[Dataset entries]
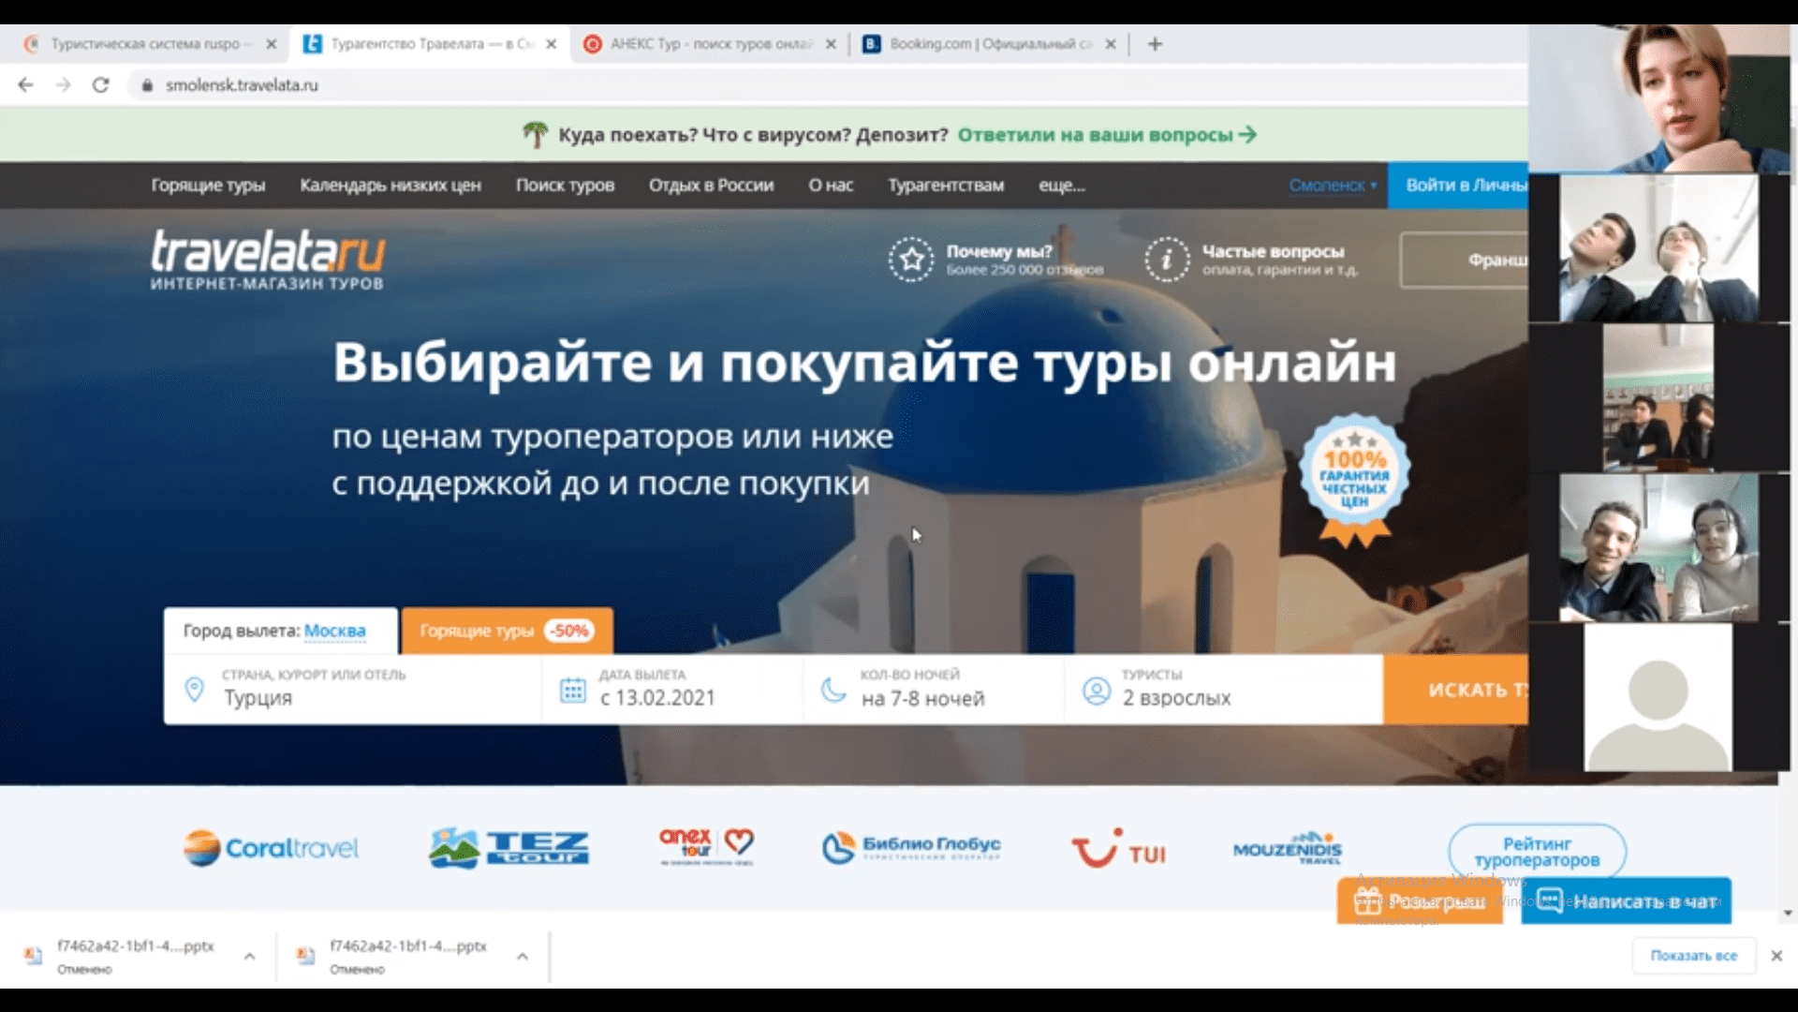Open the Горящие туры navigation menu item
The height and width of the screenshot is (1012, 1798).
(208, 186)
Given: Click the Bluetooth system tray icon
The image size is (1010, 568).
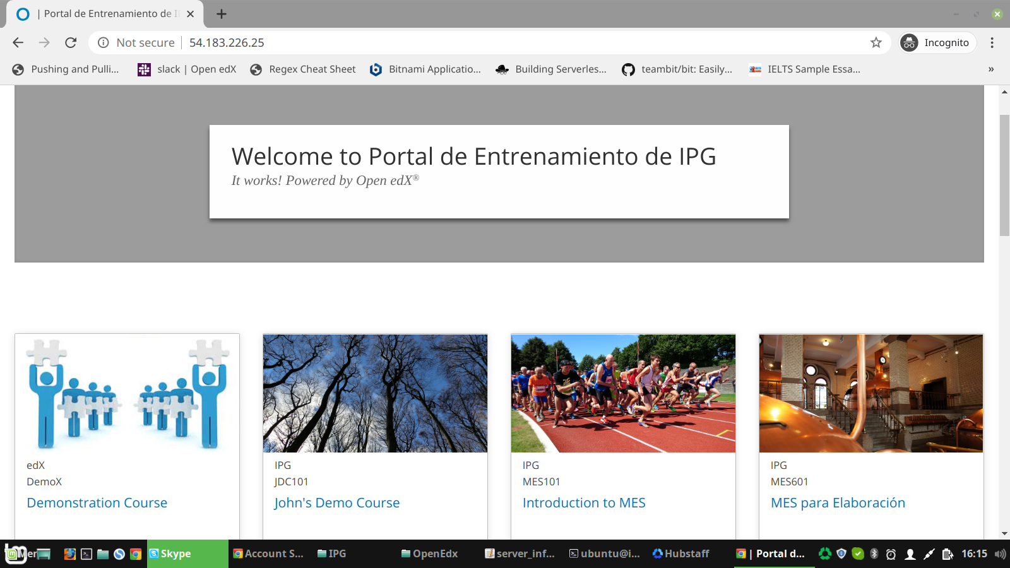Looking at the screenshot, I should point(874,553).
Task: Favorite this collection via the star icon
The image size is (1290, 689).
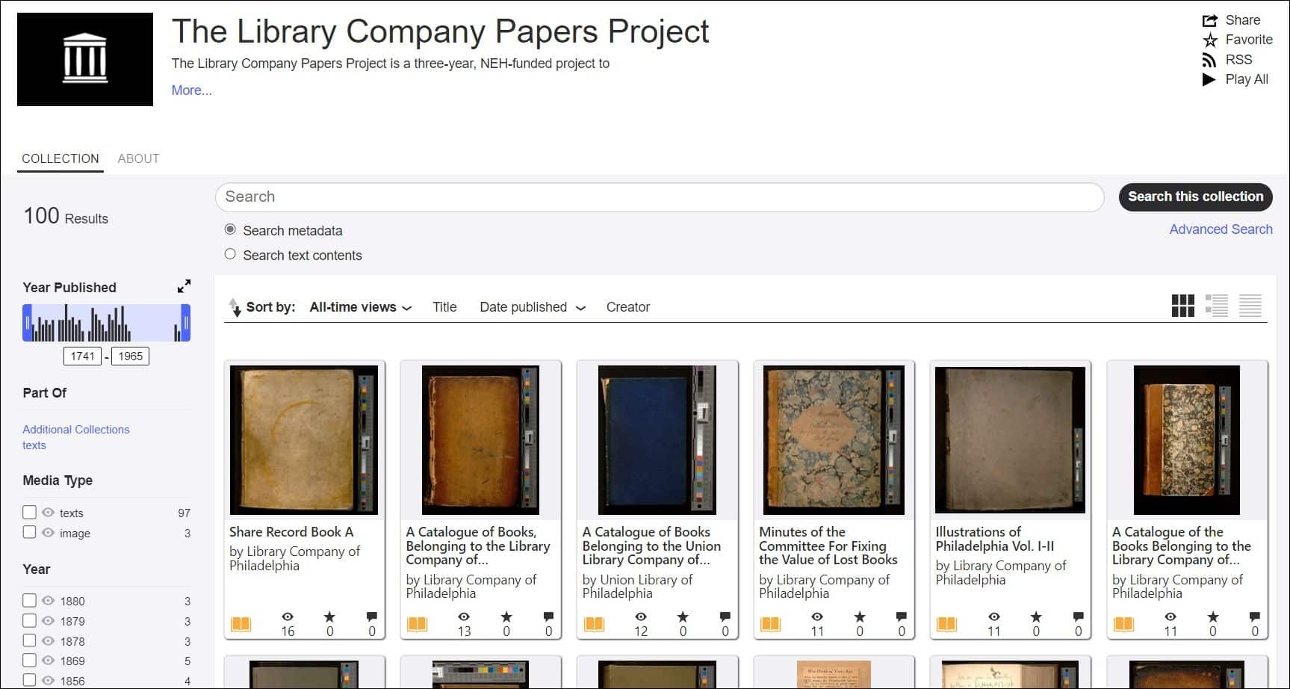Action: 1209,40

**Aim of the task**
Retype, please, exactly the lines that begin with the one containing "Task: Favorite this" and end at the last line of the entries above, both included, leaving out pictures.

**Task response**
Task: Favorite this collection via the star icon
The image size is (1290, 689).
Action: 1209,40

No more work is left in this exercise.